0 posted 1999-10-05 12:45 PM


character, to few, complememts
it's all left over
who needs supplements
of hypocrisy, you're so full
and ignorant comments
my how dull
am i allowed to speak to you
or am i the open ear
do what i'm told to do
i give up on everything i guess
but what's the use
of being always second best
i hope that images of your fallacy
will sustain you
don't turn to me

© Copyright 1999 roxane - All Rights Reserved
Trevor
Senior Member
since 1999-08-12
Posts 700
Canada
1 posted 1999-10-05 01:44 AM


Here's my suggestions on the poem.

"character, to few, complememts"
spelling errot on "compliments"

"it's all left over"
Perhaps consider omitting "left"

"who needs supplements
of hypocrisy, you're so full"
Good two lines but consider breaking apart the second on at the comma. I like the abrupt and direct feel to this poem and I think breaking the line might add to it.

"and ignorant comments
my how dull"
I'd consider omitting "my how dull", doesn't really do much for the poem.

"am i allowed to speak to you
or am i the open ear"
Consider deleting "to you" on the first line...seems unnecessary, we already know you are speaking about/to someone.

"do what i'm told to do"
Perhaps think about getting rid of the "to do"...seems unnecessary as well.

"i give up on everything i guess"
Maybe if you were to leave out the "i guess" it would add more impact to that statement.

"but what's the use
of being always second best"
Perhaps consider chopping (I'm running out of words to say omit) out "always".

"i hope that images of your fallacy
will sustain you
don't turn to me"
Nice strong ending.
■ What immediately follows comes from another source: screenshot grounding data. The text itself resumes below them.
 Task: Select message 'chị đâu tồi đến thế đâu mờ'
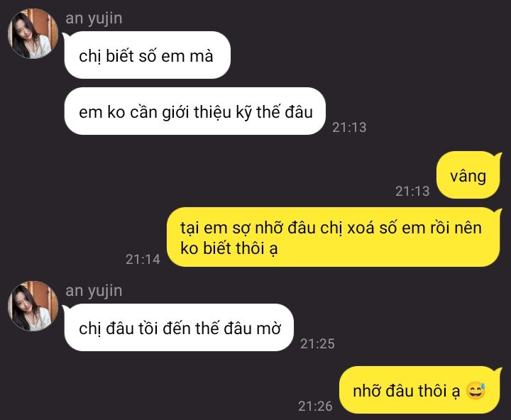[x=179, y=328]
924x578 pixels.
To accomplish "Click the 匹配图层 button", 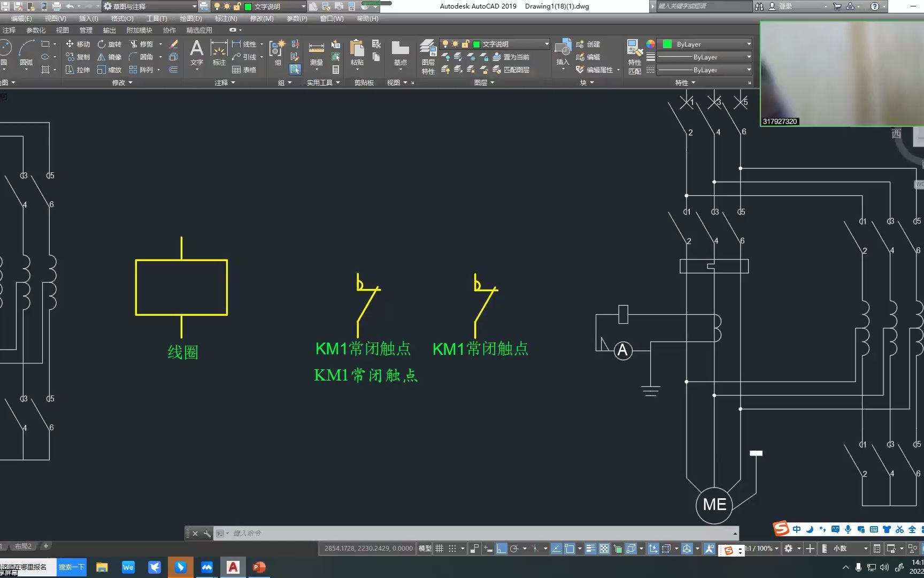I will pos(511,70).
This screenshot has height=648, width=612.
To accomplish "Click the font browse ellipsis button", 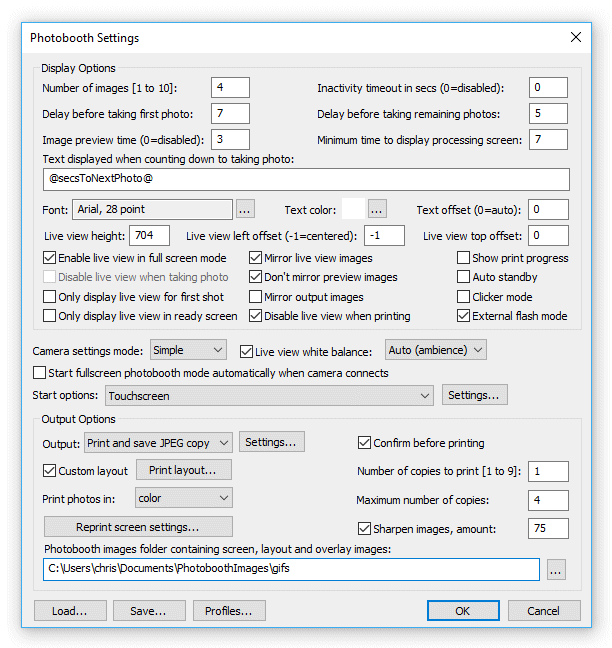I will 245,210.
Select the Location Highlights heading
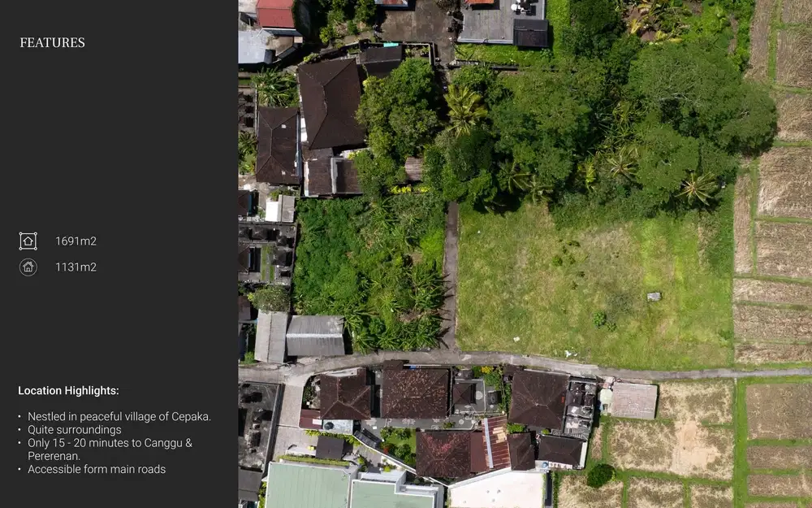812x508 pixels. click(x=68, y=391)
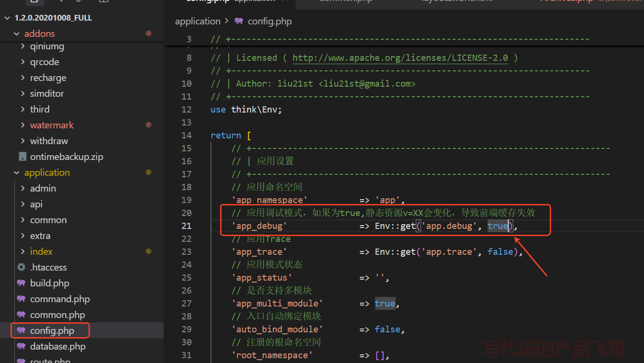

I usually am not a big fan of this type of poem but I can honestly say I enjoyed this one. I think if you were to trim the fat it might enhance the abrupt, direct texture of the poem. Anyways thanks for the read and take care,
Trevor


------------------
It is not a writer's job to use quotes but rather to make them....I said that, a few times and just now again.

merlynh
Member
since 1999-09-26
Posts 411
deer park, wa
2 posted 1999-10-09 12:43 PM


Sounds like my wife talking when I've been a jerk. How odd. Have faith at least you aren't afraid to express yourself. It's a good start.

Merlyn

rachana.s
Member
since 1999-09-16
Posts 55
madras,tamil nadu,India
3 posted 1999-10-09 03:57 AM


Once I was nearly involved with a perfect low life being. when we broke up, this was exactly what was on my mind. I'm only sorry I could not tell him the same the way it is written here. May be I'll send him a copy of this.

But this one would be wasted on him. He would not understand.

Simple and straight. I like it. (Sorry Roxane. I could not resist that one :-))

rachi

[This message has been edited by rachana.s (edited 10-09-1999).]